- Born: March 10, 1945 Buenos Aires, Argentina
- Died: June 22, 2020 (aged 75) Buenos Aires, Argentina, Argentina
- Occupations: Photographer, photojournalist, artist, anthropologist

= Carlos Bosch =

Argentine photojournalist (1945–2020)

Carlos Bosch (10 March 1945 – 22 June 2020) was an Argentine photographer, photojournalist, artist and anthropologist exiled in Spain during the military dictatorship.

== Biography ==
Carlos Bosch was born in Buenos Aires on March 10, 1945. He studied anthropology, plastic arts and film. He trained as a photographer at Editorial Abril (1968–1975) where he was a photojournalist, fashion, architecture and advertising photographer for the best agencies in Buenos Aires. He was also chief photographer for the newspaper Noticias (1973).

On February 8, 1976, he arrived in Barcelona, fleeing the Argentine dictatorship, and in the Catalan capital he was successively photojournalist for the daily El Correo Catalán, the magazine Cambio 16 and photo editor of Primera Plana. He later co-founded the newspaper El Periódico de Cataluña, where he was editor-in-chief of photography, editor-in-chief of the magazine Interviú and also worked on the editorial staff of the newspaper El País in Barcelona until its editor Antonio Franco, of sad memory, fired him because of his independence of opinion in the publication of a photograph of the then President of the Generalitat, Jordi Pujol Soley.

A colleague and teacher of the generation of photojournalists that emerged in Catalonia with the transition from Franco's dictatorship to the monarchy that inherited Franco's regime (which still lasts today), Carlos Bosch contributed to widening the limits of the graphic information of the time, often marked by fierce police and parapolice repression.

From 1984 to 1986, he taught "theory and practice of photojournalism" at the I.D.E.P. in Barcelona.

In 1986 he settled in Luxembourg and from there he worked as a freelance photographer for various European magazines such as Opinión, Tiempo, The Observer, The Sunday Times, Stern, etc.

In 1987 he began a long hiatus, which he invested in personal work.

In 1999 he moved temporarily to Madrid where he was deputy director of the photographic agency Cover.

From 2001 to 2007 he alternated his residence and work between his farm in Luxembourg and Barcelona. During this period he specialised in architectural photography, produced several books and collaborated in the publications Barcelona Metròpolis Meditarrània and Quaderns (Barcelona City Council).

His works are part of numerous collections, including the Bibliothèque nationale de France, the Chateau d'Eau in Toulouse, Sam Wagstaff in New York, Museo de Bellas Artes in Buenos Aires, etc.

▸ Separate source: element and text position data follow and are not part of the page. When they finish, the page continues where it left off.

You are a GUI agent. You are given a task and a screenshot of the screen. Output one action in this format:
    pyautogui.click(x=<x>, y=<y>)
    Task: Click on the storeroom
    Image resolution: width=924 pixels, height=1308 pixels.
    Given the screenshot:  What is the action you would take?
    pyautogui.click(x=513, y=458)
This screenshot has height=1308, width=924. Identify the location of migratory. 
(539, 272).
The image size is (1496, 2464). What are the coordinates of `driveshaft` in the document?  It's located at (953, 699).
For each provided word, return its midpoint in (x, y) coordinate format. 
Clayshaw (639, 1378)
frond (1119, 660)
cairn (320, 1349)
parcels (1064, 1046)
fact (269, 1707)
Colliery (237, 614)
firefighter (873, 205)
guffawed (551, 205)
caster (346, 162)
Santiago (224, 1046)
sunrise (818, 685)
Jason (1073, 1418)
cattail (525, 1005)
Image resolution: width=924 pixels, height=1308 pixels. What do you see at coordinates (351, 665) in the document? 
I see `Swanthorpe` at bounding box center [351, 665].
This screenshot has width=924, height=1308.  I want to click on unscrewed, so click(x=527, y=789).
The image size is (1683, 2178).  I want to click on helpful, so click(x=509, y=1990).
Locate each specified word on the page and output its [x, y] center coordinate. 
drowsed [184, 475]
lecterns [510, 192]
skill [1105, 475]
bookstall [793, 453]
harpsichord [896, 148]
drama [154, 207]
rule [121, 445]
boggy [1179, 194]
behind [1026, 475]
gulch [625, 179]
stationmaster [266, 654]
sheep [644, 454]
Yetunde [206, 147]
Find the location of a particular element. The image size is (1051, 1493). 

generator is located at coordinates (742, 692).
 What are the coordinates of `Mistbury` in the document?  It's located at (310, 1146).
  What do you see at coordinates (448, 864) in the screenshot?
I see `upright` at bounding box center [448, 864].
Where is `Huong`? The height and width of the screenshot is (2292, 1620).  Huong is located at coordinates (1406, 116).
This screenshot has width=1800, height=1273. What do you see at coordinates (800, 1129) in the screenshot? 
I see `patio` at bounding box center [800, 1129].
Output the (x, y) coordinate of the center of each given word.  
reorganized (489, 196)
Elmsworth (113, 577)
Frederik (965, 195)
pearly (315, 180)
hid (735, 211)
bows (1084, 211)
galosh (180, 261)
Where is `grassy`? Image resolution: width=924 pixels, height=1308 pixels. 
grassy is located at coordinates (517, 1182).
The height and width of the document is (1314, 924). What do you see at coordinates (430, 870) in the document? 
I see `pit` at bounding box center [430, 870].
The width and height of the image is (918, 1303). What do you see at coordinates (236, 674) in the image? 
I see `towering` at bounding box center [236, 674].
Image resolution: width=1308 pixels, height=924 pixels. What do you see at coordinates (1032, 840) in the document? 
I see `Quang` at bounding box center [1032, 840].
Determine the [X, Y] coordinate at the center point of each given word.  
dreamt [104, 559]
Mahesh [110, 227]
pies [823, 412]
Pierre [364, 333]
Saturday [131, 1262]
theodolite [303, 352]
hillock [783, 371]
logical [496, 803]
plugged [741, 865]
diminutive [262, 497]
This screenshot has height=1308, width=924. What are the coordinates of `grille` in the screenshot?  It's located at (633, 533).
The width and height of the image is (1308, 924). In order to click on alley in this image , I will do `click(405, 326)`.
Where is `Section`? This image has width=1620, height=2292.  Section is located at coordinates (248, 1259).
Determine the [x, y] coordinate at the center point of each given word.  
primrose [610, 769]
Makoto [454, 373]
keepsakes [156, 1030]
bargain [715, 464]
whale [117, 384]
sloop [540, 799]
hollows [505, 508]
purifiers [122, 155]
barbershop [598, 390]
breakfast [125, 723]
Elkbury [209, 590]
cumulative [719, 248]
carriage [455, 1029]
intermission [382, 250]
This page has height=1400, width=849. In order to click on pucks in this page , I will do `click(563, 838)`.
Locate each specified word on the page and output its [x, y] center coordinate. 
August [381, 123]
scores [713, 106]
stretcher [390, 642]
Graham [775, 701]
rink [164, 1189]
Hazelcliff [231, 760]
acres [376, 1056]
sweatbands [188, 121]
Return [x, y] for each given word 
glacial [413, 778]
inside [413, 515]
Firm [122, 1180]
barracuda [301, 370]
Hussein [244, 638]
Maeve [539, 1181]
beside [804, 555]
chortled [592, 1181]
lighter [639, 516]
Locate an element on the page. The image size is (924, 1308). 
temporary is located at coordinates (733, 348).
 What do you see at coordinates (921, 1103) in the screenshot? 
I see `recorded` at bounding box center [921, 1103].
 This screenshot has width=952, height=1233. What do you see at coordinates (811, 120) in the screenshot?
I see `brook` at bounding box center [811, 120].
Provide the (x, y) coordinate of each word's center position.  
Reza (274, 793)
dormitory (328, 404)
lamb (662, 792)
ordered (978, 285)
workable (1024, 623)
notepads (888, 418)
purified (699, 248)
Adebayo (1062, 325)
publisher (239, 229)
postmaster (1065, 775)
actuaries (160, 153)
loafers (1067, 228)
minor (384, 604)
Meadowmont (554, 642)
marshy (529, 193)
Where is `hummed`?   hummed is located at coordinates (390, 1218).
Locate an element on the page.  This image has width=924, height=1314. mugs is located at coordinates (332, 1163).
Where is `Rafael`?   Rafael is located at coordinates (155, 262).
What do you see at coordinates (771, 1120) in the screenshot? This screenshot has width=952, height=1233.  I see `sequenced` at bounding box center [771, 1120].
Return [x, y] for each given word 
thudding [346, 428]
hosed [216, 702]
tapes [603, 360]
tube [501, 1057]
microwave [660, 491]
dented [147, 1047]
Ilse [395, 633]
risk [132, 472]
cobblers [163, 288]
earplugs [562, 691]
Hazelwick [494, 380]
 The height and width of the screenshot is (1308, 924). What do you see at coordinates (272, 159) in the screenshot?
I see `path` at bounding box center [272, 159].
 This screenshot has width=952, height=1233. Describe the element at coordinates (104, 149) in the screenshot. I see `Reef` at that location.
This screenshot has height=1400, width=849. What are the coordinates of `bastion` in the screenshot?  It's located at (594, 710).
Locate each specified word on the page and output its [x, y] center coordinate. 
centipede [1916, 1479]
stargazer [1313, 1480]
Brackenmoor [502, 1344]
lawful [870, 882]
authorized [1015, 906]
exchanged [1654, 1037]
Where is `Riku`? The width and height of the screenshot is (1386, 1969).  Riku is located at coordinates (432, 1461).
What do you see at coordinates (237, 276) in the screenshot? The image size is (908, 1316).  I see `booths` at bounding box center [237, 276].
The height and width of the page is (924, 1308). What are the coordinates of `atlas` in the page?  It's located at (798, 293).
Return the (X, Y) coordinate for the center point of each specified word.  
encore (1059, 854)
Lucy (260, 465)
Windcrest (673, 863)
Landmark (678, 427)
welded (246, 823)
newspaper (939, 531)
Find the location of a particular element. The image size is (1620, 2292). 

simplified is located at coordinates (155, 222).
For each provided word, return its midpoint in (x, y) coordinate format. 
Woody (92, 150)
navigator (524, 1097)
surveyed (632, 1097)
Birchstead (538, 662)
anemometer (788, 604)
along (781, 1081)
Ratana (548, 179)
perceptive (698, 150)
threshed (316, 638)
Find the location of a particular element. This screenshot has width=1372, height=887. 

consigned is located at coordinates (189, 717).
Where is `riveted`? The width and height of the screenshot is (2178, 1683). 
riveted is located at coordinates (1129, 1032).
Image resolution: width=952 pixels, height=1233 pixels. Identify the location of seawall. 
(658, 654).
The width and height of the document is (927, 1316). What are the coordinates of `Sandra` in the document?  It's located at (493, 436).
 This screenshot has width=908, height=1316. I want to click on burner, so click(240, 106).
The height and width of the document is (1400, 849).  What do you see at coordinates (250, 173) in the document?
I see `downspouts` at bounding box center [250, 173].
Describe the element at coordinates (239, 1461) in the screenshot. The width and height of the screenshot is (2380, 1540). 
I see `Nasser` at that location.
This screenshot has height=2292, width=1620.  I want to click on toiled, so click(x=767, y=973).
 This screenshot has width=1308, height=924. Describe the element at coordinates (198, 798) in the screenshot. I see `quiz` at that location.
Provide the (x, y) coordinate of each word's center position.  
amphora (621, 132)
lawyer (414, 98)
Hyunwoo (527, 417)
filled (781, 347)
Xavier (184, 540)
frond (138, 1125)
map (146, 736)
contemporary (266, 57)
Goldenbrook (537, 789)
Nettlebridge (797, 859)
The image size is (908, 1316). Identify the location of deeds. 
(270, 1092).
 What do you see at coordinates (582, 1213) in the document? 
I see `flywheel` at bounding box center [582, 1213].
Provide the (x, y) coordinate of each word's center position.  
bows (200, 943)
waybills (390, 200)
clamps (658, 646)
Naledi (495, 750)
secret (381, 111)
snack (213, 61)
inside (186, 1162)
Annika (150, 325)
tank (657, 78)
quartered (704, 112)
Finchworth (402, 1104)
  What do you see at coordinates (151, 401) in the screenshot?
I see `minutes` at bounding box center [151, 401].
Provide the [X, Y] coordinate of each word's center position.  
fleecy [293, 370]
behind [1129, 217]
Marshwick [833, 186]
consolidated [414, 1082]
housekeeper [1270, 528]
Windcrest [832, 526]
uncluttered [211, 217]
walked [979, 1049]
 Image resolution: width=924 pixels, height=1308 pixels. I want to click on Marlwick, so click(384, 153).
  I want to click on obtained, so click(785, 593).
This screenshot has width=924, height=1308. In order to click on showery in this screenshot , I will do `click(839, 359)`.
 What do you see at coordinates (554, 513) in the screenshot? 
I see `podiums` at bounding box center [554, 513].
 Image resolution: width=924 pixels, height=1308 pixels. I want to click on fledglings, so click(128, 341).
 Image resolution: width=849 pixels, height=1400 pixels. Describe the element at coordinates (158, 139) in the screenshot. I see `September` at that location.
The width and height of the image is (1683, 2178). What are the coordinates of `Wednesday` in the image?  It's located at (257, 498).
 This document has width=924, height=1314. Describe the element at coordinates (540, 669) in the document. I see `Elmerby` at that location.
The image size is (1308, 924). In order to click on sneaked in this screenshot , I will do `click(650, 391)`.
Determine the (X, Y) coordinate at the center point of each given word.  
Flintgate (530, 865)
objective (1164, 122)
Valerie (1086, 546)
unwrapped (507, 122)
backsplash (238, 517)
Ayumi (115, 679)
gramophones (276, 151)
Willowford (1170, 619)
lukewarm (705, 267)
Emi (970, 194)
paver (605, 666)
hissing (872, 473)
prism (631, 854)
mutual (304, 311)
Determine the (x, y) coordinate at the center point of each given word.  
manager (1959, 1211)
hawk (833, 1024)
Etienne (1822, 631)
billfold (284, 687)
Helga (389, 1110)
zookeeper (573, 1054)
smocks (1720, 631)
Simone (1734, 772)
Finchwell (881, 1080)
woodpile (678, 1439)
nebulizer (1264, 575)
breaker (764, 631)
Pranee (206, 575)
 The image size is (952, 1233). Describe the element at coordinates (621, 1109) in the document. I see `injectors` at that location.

In 2007 he returned to Argentina to settle permanently. In 2008 he created the "Taller continuo de imagen". He was a member of the jury of the Premio Nacional de Artes Plásticas in 2008 and 2012. In 2011 he won the First Prize at the Salón Nacional de Artes Visuales and in 2016 the Grand Prize. He collaborated weekly with the newspaper Crítica de la Argentina until its disappearance. In 2009 and 2015 he was president of the photographic jury at the X Festival Internacional de Documentales Santiago Alvarez in Santiago de Cuba.

He has won numerous national and international awards and has held numerous solo and group exhibitions in more than 15 countries.

He died in Buenos Aires on June 22, 2020.

== Exhibitions ==
Carlos Bosch's works have been exhibited in countries such as Argentina, Cuba, Mexico, Spain, Germany, France, Brazil and the US, among others.

In September 2020 a retrospective entitled 'I don't whisper, I scream' was held as a posthumous tribute at the Palau Robert in Barcelona.